======== ARTICOLO
Dove va oggi la filosofia?


Ricerca del senso e del valore tra storia politica e verità

La filosofia muove ormai da un indirizzo nichilistico. Sebbene si avvalga tradizionalmente della ricerca libera, che si orienta entro il panorama ontologico ed assiologico del Bene, il vuoto del senso e del valore sono al contempo un presupposto e un rischio della società capitalistica di mercato, che ha posto l’economia al centro del sistema dei principi della modernità, sostituendo il criterio del profitto e del guadagno a quello della verità.

Di questa diffusa perdita sociale di centri di riferimento, e del conseguente smarrimento del significato del vivere e dell’esistere, soffre anche la ricerca filosofica, che ne paga le spese più di qualsiasi altra scienza.

Questo, perché la filosofia si è storicamente trovata ad affrontare quella crisi della ragione che ha posto il problema del senso e del valore, che seguì il periodo della decadenza della polis greca e dell’affermarsi della cultura ellenistica, quando l’intellettuale si isolava dal mondo per ritrovarsi solo, al chiuso del suo studio privato.

Iniziava così l’interiorizzazione della realtà, che corrispondeva anche ad un diverso conferimento, ad essa, di significato.

La verità non era più in ciò che accadeva al di fuori dell’io del soggetto conoscente, ma si fissava, concettualizzandosi e materializzandosi, entro l’orizzonte relativo dei pensieri e dei sentimenti del singolo individuo.

Il mondo non corrispondeva più a come esso appariva fuori, ma era tutto nelle dinamiche della percezione che di quel mondo l’io si andava facendo, diventando sensazione ed emozione del momento.

Questa perdita di universalità nell’esperienza della conoscenza corrispondeva a ciò che, nella modernità, è stato individuato come scissione io-mondo, che in psichiatria viene riconosciuta e denominata come patologia schizofrenica.

Come sua immediata conseguenza, la scissione io-mondo ha determinato, nella contemporaneità, anche una dissoluzione della comunità e del collettivo.

Nel corso del tempo, dalla proprietà comune si è passati alla proprietà privata e, con lo sviluppo industriale, al capitalismo vero e proprio, e all’individualismo solipsistico, che hanno sostituito la massa informe dei consumatori ai cittadini, precedentemente identificati con la comunità di appartenenza.

Di contro, la Rivoluzione d’Ottobre, ha rappresentato un desiderio legittimo di ritornare ai valori di solidarietà civile della Rivoluzione Francese, permettendo al ceto operaio di credere di avere la forza e il potere di cambiare la storia, per sovvertire le ideologie dominanti, e far implodere su se stesso il capitalismo economico, con i suoi ruoli di dominio.
================
======== DATI FORNITI
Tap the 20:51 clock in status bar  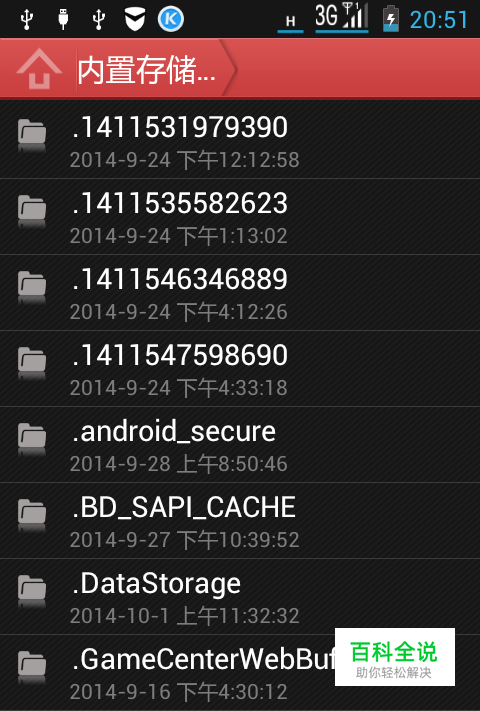click(x=439, y=20)
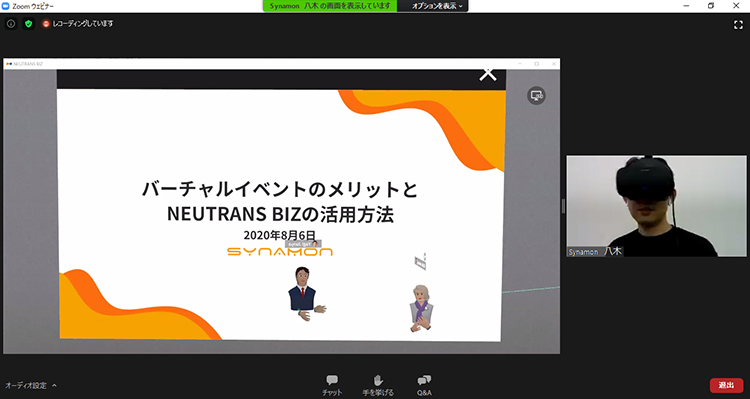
================
ELENCO DELLE CONSEGNE:
a - Nell'articolo sulla filosofia, con quale nome la psichiatria riconosce la scissione io-mondo?
b - Prosegui l'articolo sulla filosofia a partire dalla sua ultima frase.

RISPOSTE ALLE CONSEGNE:
a - Come patologia schizofrenica.

b -
La Rivoluzione ha operato quella sovversione che non le riforme, ma le guerre, avevano sempre reso possibili, dando ragione a Marx.

Le guerre, come strumenti di cambiamento sociale, si possono distinguere in guerre coloniali, civili e tra stati. In ogni caso, la guerra è uno strumento di dominio imperialistico, che consegna la vittoria al più forte e al più violento dei contendenti.

In qualche modo, il conflitto combattuto e risolto con le armi spezza la continuità tra antico e moderno, e tra passato e presente, rendendo anche più difficile lo sviluppo dell’immaginazione progettuale del futuro.

Senza passato nessuna storia è possibile e perciò nemmeno è immaginabile un futuro.

Tra i filosofi dell’antichità va riscoperto il Platone politico che prima di Aristotele ha introdotto l’idea di comunità. Essa coincide con la ricerca del bene comune di tutta la collettività, e non soltanto con quello di pochi eletti tra i cittadini.

A buon diritto, pertanto, il maestro del Filosofo, può essere ritenuto il precursore del Comunitarismo di cui, poi, lo stesso Aristotele verrà ricordato come il padre fondatore.

Il Platone politico presenta, però, un’ambiguità di fondo. Il suo pensiero non si può ideologicamente collocare a destra più che a sinistra.

Quando si fa riferimento ai rapporti di schiavitù servo-padrone, che dominavano il mondo antico, Platone anticipa Hegel, ed immagina, nel Volk, nel Geist, nello Staat, quegli elementi di fondazione dello Stato Etico, fatti propri da Hitler nel 1933. Principi che sarebbero stati poi a fondamento della Teoria della Razza (Rasse), dell’eugenetica, e dell’antisemitismo, e che, peraltro, già si trovavano in nuce nel platonico Mito dei Metalli.

Quando Platone scrive, invece, nella Repubblica, esprimendosi a favore del comunismo delle donne e dei beni, anticipa il Socialismo di Rousseau e di Marx, facendosi precursore politico delle idee e dei valori della sinistra.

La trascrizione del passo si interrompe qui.